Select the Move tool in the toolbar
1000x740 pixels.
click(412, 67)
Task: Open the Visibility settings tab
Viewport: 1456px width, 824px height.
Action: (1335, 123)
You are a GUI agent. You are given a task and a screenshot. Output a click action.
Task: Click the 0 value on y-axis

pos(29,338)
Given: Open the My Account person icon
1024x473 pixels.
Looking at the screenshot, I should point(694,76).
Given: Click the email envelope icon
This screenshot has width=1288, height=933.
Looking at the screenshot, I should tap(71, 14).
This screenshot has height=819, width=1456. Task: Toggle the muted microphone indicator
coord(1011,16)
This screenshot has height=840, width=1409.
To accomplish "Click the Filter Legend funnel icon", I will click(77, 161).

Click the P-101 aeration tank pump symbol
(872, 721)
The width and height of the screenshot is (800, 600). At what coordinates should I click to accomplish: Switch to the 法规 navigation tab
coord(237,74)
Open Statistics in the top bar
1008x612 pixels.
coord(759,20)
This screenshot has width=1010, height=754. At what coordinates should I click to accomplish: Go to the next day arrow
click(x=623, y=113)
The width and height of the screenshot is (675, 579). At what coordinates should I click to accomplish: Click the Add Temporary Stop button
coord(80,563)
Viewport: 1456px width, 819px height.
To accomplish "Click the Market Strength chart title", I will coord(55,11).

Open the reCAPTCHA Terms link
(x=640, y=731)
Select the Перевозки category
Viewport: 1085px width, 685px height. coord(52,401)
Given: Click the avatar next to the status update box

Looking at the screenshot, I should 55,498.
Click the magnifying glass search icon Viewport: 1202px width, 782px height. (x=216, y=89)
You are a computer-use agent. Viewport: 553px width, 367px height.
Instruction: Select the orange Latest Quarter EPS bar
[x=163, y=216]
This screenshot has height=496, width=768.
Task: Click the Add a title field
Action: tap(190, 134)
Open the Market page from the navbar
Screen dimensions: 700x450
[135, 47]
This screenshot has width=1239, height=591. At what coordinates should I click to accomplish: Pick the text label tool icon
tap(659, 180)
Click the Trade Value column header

+ + +

Copy all of the material above word for word, keeping every line as it is.

Select the Move tool in the toolbar
1000x740 pixels.
click(412, 67)
Task: Open the Visibility settings tab
Viewport: 1456px width, 824px height.
Action: (1335, 123)
You are a GUI agent. You are given a task and a screenshot. Output a click action.
Task: Click the 0 value on y-axis

pos(29,338)
Given: Open the My Account person icon
1024x473 pixels.
Looking at the screenshot, I should point(694,76).
Given: Click the email envelope icon
This screenshot has width=1288, height=933.
Looking at the screenshot, I should tap(71, 14).
This screenshot has height=819, width=1456. Task: Toggle the muted microphone indicator
coord(1011,16)
This screenshot has height=840, width=1409.
To accomplish "Click the Filter Legend funnel icon", I will click(77, 161).

Click the P-101 aeration tank pump symbol
(872, 721)
The width and height of the screenshot is (800, 600). At what coordinates should I click to accomplish: Switch to the 法规 navigation tab
coord(237,74)
Open Statistics in the top bar
1008x612 pixels.
coord(759,20)
This screenshot has width=1010, height=754. At what coordinates should I click to accomplish: Go to the next day arrow
click(x=623, y=113)
The width and height of the screenshot is (675, 579). At what coordinates should I click to accomplish: Click the Add Temporary Stop button
coord(80,563)
Viewport: 1456px width, 819px height.
To accomplish "Click the Market Strength chart title", I will coord(55,11).

Open the reCAPTCHA Terms link
(x=640, y=731)
Select the Перевозки category
Viewport: 1085px width, 685px height. coord(52,401)
Given: Click the avatar next to the status update box

Looking at the screenshot, I should 55,498.
Click the magnifying glass search icon Viewport: 1202px width, 782px height. (x=216, y=89)
You are a computer-use agent. Viewport: 553px width, 367px height.
Instruction: Select the orange Latest Quarter EPS bar
[x=163, y=216]
This screenshot has height=496, width=768.
Task: Click the Add a title field
Action: tap(190, 134)
Open the Market page from the navbar
Screen dimensions: 700x450
[135, 47]
This screenshot has width=1239, height=591. At what coordinates should I click to accomplish: Pick the text label tool icon
tap(659, 180)
Click the Trade Value column header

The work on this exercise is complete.